Using charCodeAt(0) for an emoji returns wrong number


The following doesn't seem correct

"🚀".charCodeAt(0);  // returns 55357 in both Firefox and Chrome

That's a Unicode character named ROCKET (U+1F680), the decimal should be 128640.

This is for a unicode app am writing. Seems most but not ALL chars from unicode 6 all stuck at 55357.

How can I fix it?


Solution

  • JavaScript is using UTF-16 encoding; see this article for details:

    Characters outside the BMP, e.g. U+1D306 tetragram for centre (𝌆), can only be encoded in UTF-16 using two 16-bit code units: 0xD834 0xDF06. This is called a surrogate pair. Note that a surrogate pair only represents a single character.

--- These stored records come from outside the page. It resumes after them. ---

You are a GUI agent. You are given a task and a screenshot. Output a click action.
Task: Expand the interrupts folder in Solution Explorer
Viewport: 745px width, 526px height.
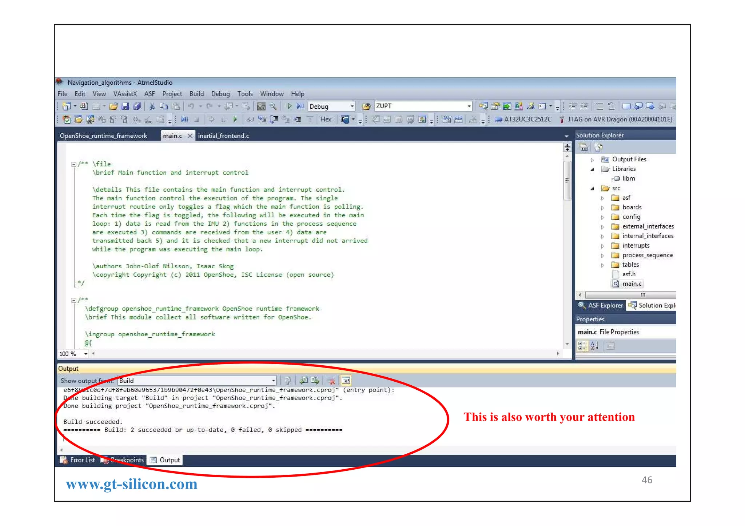(x=602, y=246)
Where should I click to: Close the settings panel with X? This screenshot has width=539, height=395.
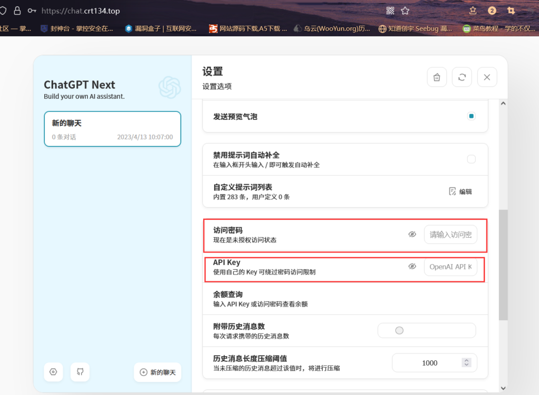487,77
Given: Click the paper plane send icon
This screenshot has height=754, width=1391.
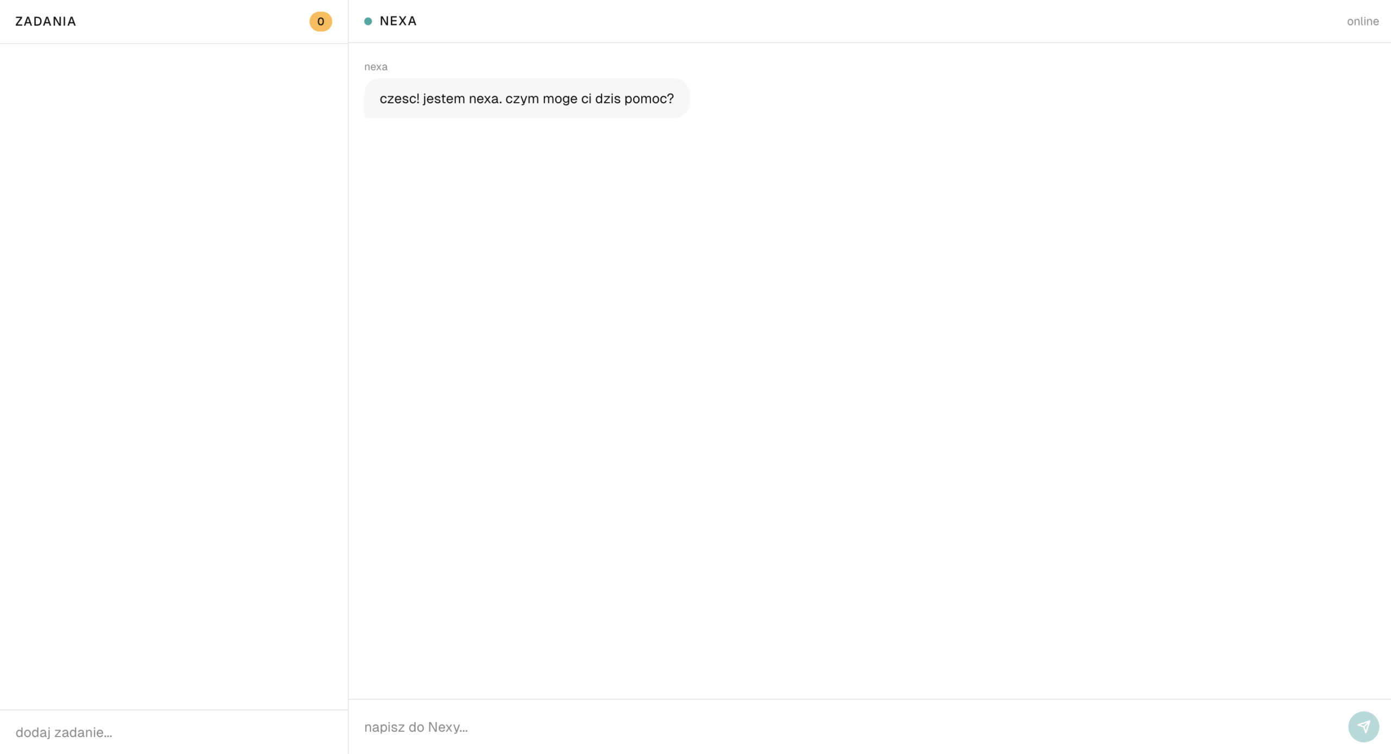Looking at the screenshot, I should tap(1363, 726).
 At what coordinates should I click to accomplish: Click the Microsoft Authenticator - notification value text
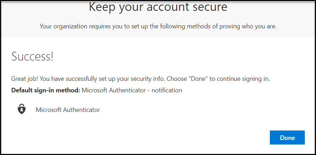[132, 90]
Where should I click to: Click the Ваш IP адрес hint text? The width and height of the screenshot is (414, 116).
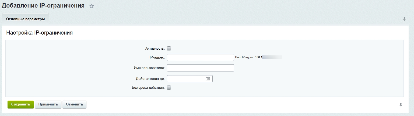click(248, 57)
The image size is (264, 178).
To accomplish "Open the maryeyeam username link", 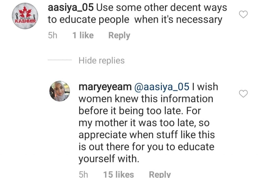I will (105, 87).
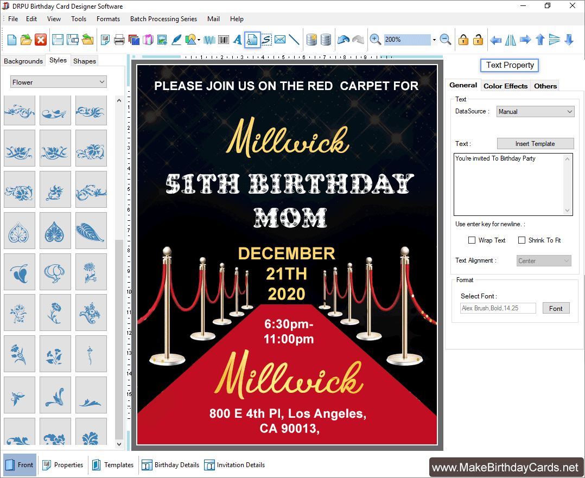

    The first code unit of a surrogate pair is always in the range from 0xD800 to 0xDBFF, and is called a high surrogate or a lead surrogate.

    The second code unit of a surrogate pair is always in the range from 0xDC00 to 0xDFFF, and is called a low surrogate or a trail surrogate.

    You can decode the surrogate pair like this:

    codePoint = (text.charCodeAt(0) - 0xD800) * 0x400 + text.charCodeAt(1) - 0xDC00 + 0x10000
    

    Complete code can be found can be found in the Mozilla documentation for charCodeAt.